→ INSTRUCTIONS TO FOLLOW
Give again, word for word, the lines below that run from the line with "This screenshot has height=575, width=574." through the line with "Given: Open The beast from the east title". Drop the pictures.
[Opening EXERCISE DATA section]
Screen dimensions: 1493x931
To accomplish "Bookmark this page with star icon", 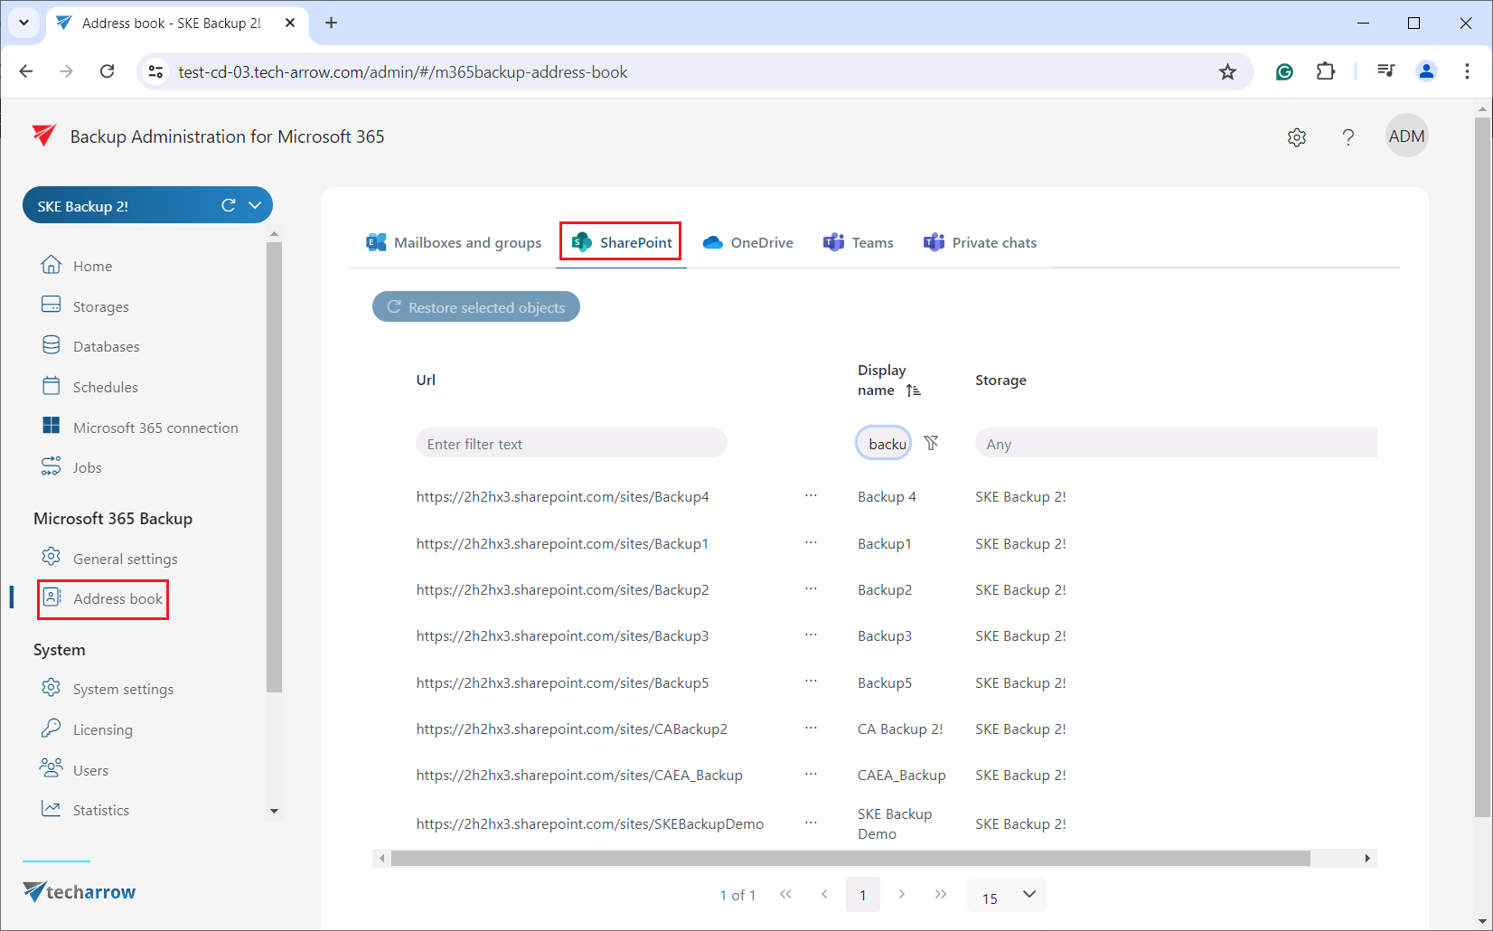I will 1226,72.
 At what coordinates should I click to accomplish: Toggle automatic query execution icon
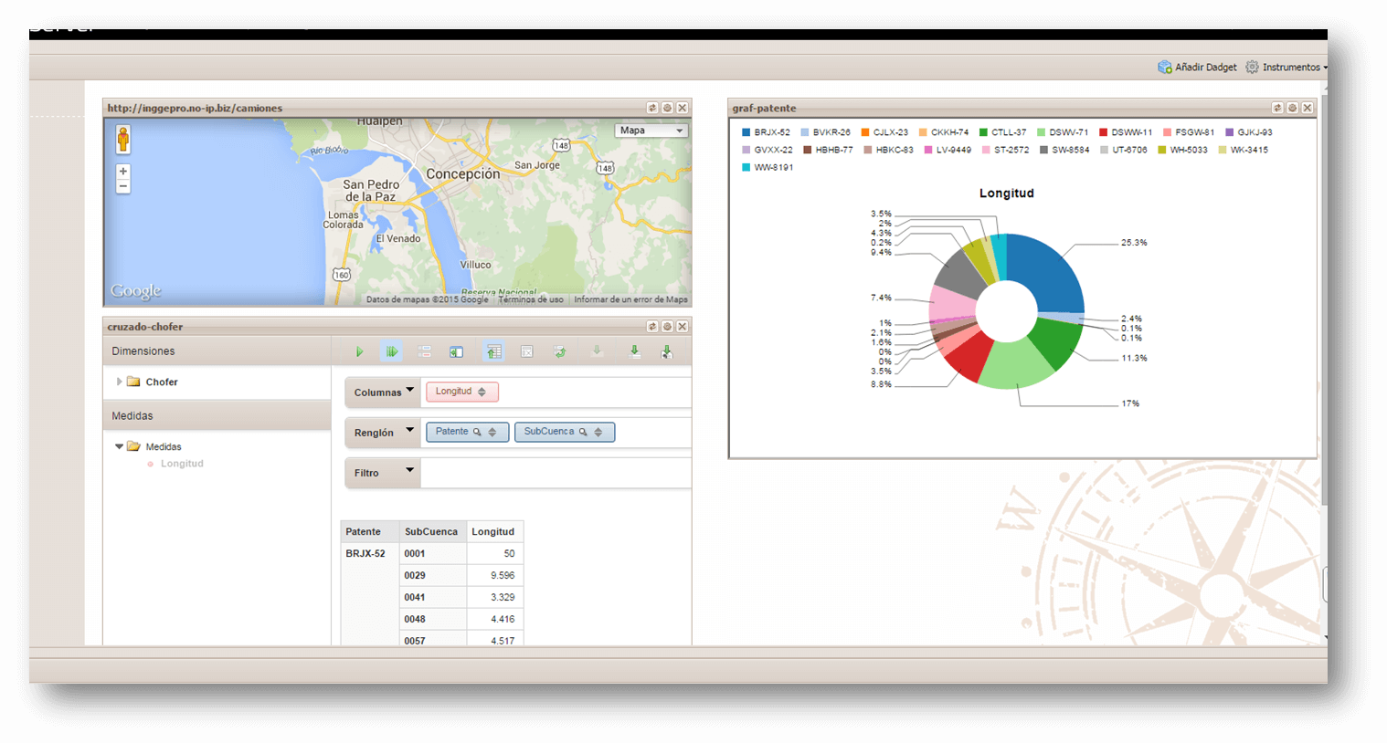[392, 351]
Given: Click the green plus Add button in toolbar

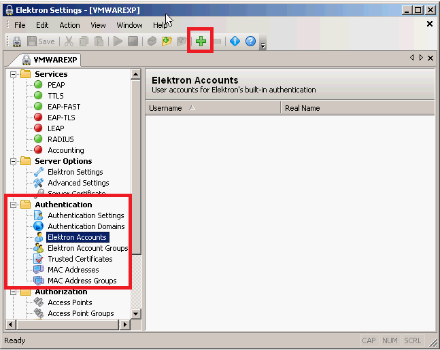Looking at the screenshot, I should [x=201, y=41].
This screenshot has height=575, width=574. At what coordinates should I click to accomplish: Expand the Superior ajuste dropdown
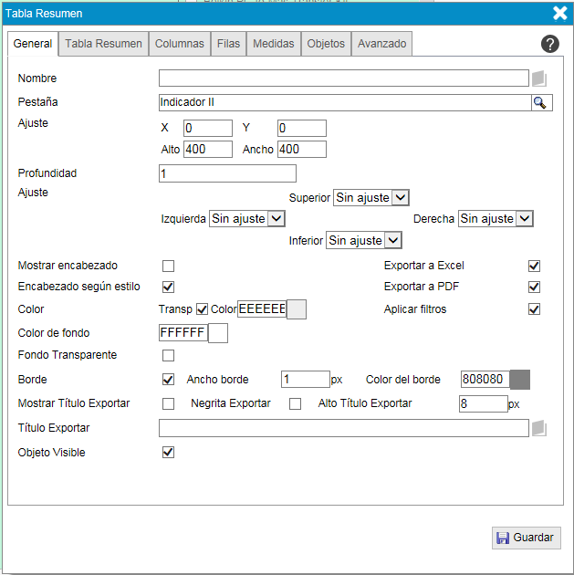coord(370,197)
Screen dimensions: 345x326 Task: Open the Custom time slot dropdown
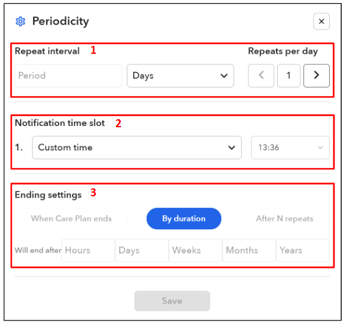137,147
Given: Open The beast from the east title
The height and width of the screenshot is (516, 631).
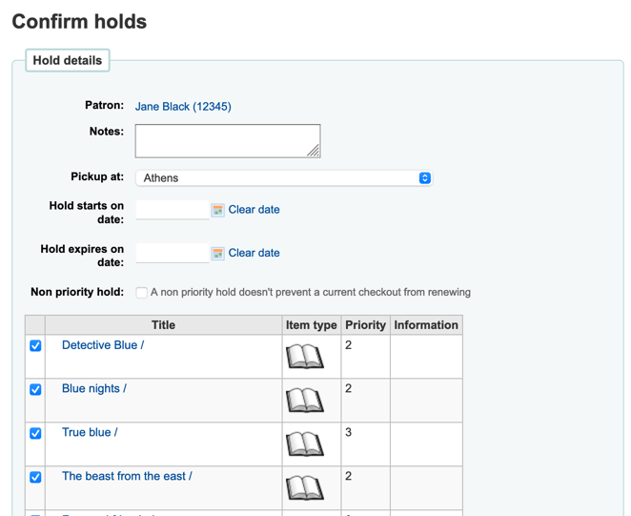Looking at the screenshot, I should point(126,476).
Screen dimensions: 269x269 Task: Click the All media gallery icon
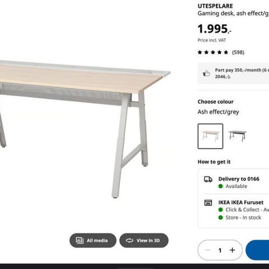[80, 240]
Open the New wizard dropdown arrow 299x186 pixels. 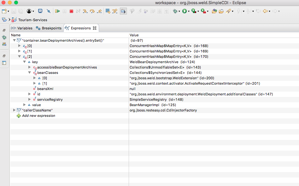8,11
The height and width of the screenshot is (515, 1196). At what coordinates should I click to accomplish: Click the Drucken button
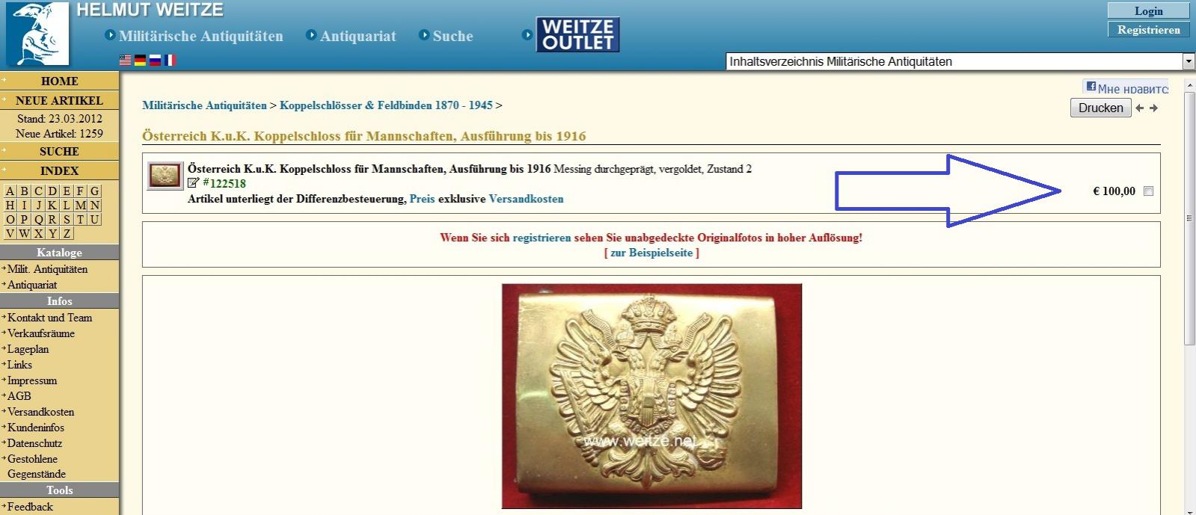coord(1100,108)
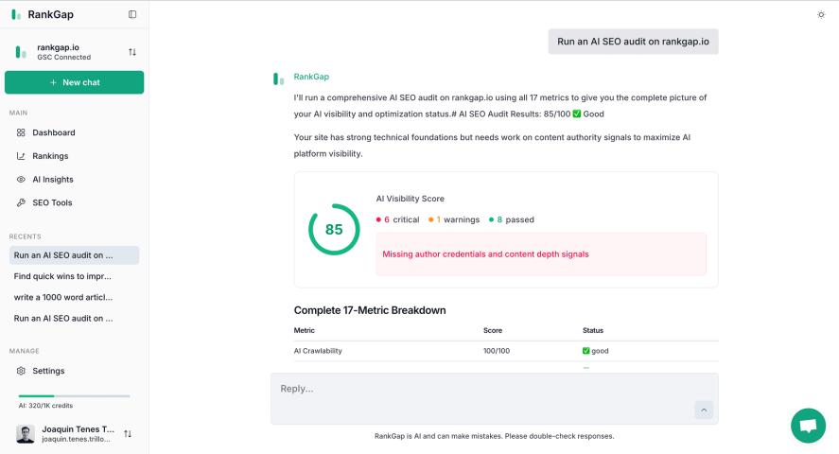This screenshot has height=454, width=839.
Task: Click the AI Insights eye icon
Action: 21,180
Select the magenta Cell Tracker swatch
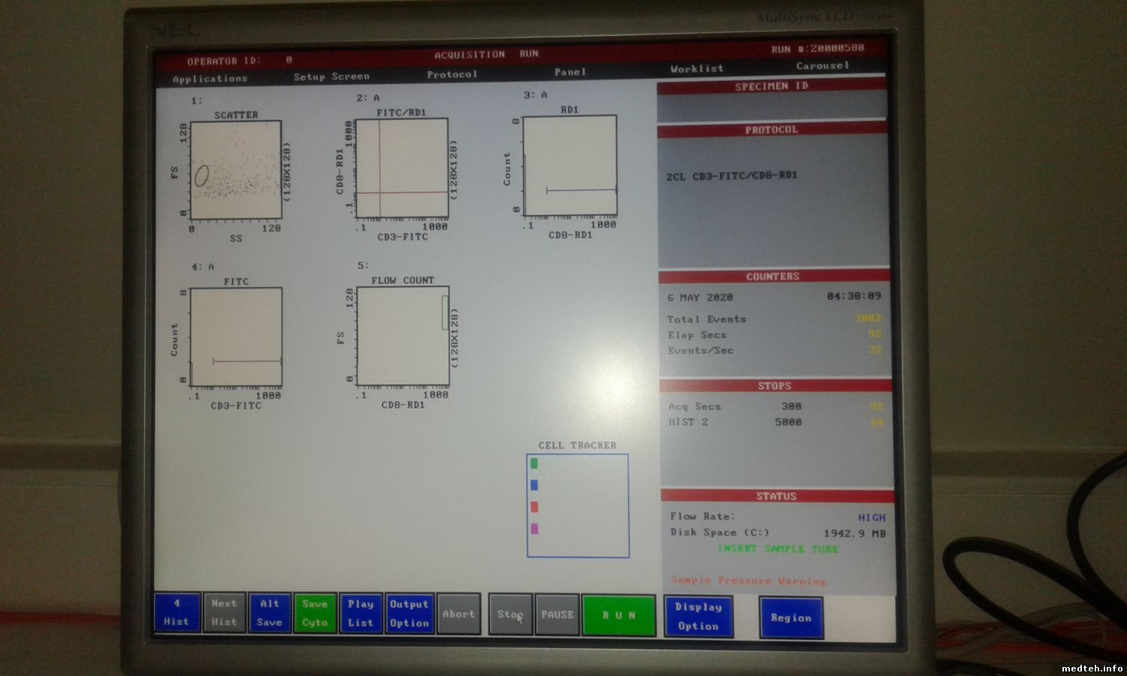 534,529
[Closing EXERCISE DATA section]
→ RESULT BELOW
This screenshot has height=575, width=574. At what coordinates should I click to accomplish: Expand the Superior ajuste dropdown
coord(370,197)
Screen dimensions: 345x326 Task: Open the Custom time slot dropdown
137,147
Given: Open The beast from the east title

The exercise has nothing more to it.